Eu pensava que tudo se resolveria logo. Mark e Betty apareceriam de repente com um joelho ralado ou algo assim, e então tudo voltaria ao normal. Helena me arrastaria de volta para a igreja, e eu teria de assistir às apresentações para dar a minha humilde opinião. Os dias que precedem o natal passariam rápido, e então todos acordariam felizes na manhã do dia vinte e cinco, suas árvores enfeitadas entupidas de presentes ao redor. Helena me convidaria para almoçar em sua casa como sempre, juntamente com alguns outros amigos. Ficaríamos o resto do dia reunidos na sala de estar, conversando e assistindo aos programas especiais de natal na TV.

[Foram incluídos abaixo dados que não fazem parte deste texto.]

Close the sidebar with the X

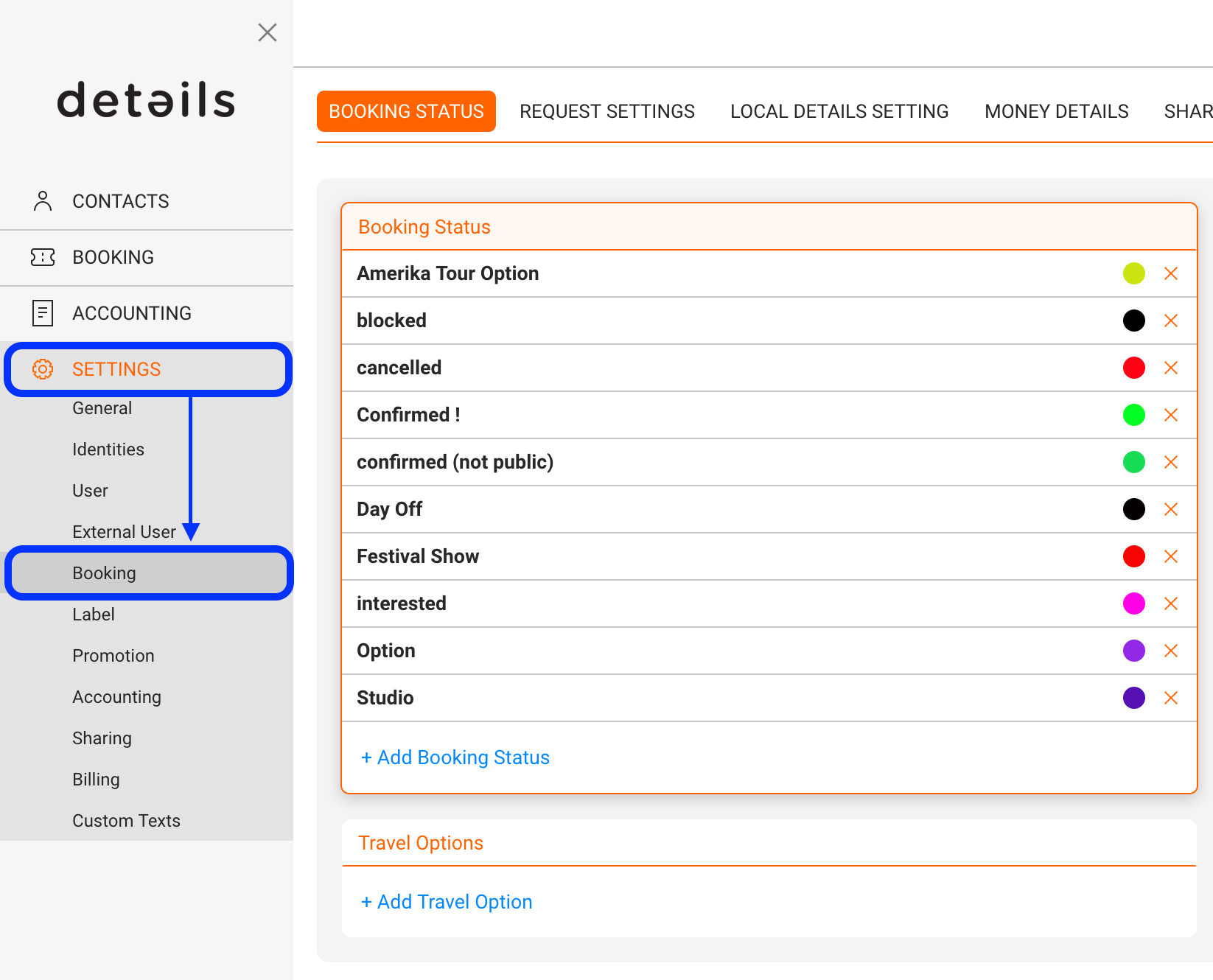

Mas nada disso vai acontecer, aparentemente. Ao invés de todos estarem pendurando luzes em suas janelas, estamos procurando na floresta.

Já faz mais de vinte e quatro horas que o garoto Mark, pelo que entendi, foi ao banheiro e nunca mais voltou. O sumiço repentino de Betty também já completou um dia inteiro. Não encontraram nada, nem mesmo uma peça de roupa, mínima que seja.

Estou com Helena e mais três homens na parte oeste da floresta que cerca a cidade. Seu marido não veio, pois está com a perna quebrada. Tenho certeza de que me sentiria mais segura com ele aqui, pois pelo menos o conheço um pouco. Estes homens aqui ao meu lado são completos desconhecidos, e seguro a mão de minha irmã para tentar me acalmar. Acho isso tudo uma péssima ideia, mas sinto que devo ajudar. Essas crianças precisam ser encontradas.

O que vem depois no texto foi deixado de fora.